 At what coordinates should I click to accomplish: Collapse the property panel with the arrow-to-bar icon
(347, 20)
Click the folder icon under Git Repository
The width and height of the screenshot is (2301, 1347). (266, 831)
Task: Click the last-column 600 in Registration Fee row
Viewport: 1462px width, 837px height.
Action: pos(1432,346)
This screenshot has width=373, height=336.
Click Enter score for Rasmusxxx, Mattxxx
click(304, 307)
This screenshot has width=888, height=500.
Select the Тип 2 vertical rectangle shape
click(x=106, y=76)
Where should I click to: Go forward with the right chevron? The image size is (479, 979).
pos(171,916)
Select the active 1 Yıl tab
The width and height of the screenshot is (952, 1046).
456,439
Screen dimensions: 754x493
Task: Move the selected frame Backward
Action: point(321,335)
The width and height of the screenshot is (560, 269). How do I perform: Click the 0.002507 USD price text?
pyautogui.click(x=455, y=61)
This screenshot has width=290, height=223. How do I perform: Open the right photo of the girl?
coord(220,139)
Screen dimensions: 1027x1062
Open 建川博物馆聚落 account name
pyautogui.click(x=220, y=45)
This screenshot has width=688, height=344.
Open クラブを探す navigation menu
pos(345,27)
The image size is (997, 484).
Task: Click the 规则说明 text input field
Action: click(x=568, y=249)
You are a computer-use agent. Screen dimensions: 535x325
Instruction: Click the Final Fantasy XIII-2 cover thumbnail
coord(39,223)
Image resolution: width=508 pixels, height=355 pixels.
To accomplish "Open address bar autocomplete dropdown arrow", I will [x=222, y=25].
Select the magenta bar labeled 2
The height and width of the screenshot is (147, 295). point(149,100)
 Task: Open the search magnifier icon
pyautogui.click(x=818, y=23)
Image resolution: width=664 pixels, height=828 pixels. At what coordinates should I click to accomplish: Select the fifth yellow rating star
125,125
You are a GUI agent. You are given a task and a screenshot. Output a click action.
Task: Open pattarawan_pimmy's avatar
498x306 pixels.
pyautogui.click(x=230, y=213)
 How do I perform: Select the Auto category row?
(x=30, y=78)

Exercise goal —
The records above need to be output again, verbatim.

Result —
 At what coordinates should I click to accomplish: Collapse the property panel with the arrow-to-bar icon
(347, 20)
Click the folder icon under Git Repository
The width and height of the screenshot is (2301, 1347). (266, 831)
Task: Click the last-column 600 in Registration Fee row
Viewport: 1462px width, 837px height.
Action: pos(1432,346)
This screenshot has width=373, height=336.
Click Enter score for Rasmusxxx, Mattxxx
click(304, 307)
This screenshot has width=888, height=500.
Select the Тип 2 vertical rectangle shape
click(x=106, y=76)
Where should I click to: Go forward with the right chevron? The image size is (479, 979).
pos(171,916)
Select the active 1 Yıl tab
The width and height of the screenshot is (952, 1046).
456,439
Screen dimensions: 754x493
Task: Move the selected frame Backward
Action: point(321,335)
The width and height of the screenshot is (560, 269). How do I perform: Click the 0.002507 USD price text?
pyautogui.click(x=455, y=61)
This screenshot has width=290, height=223. How do I perform: Open the right photo of the girl?
coord(220,139)
Screen dimensions: 1027x1062
Open 建川博物馆聚落 account name
pyautogui.click(x=220, y=45)
This screenshot has width=688, height=344.
Open クラブを探す navigation menu
pos(345,27)
The image size is (997, 484).
Task: Click the 规则说明 text input field
Action: click(x=568, y=249)
You are a computer-use agent. Screen dimensions: 535x325
Instruction: Click the Final Fantasy XIII-2 cover thumbnail
coord(39,223)
Image resolution: width=508 pixels, height=355 pixels.
To accomplish "Open address bar autocomplete dropdown arrow", I will [x=222, y=25].
Select the magenta bar labeled 2
The height and width of the screenshot is (147, 295). point(149,100)
 Task: Open the search magnifier icon
pyautogui.click(x=818, y=23)
Image resolution: width=664 pixels, height=828 pixels. At what coordinates should I click to accomplish: Select the fifth yellow rating star
125,125
You are a GUI agent. You are given a task and a screenshot. Output a click action.
Task: Open pattarawan_pimmy's avatar
498x306 pixels.
pyautogui.click(x=230, y=213)
 How do I perform: Select the Auto category row?
(x=30, y=78)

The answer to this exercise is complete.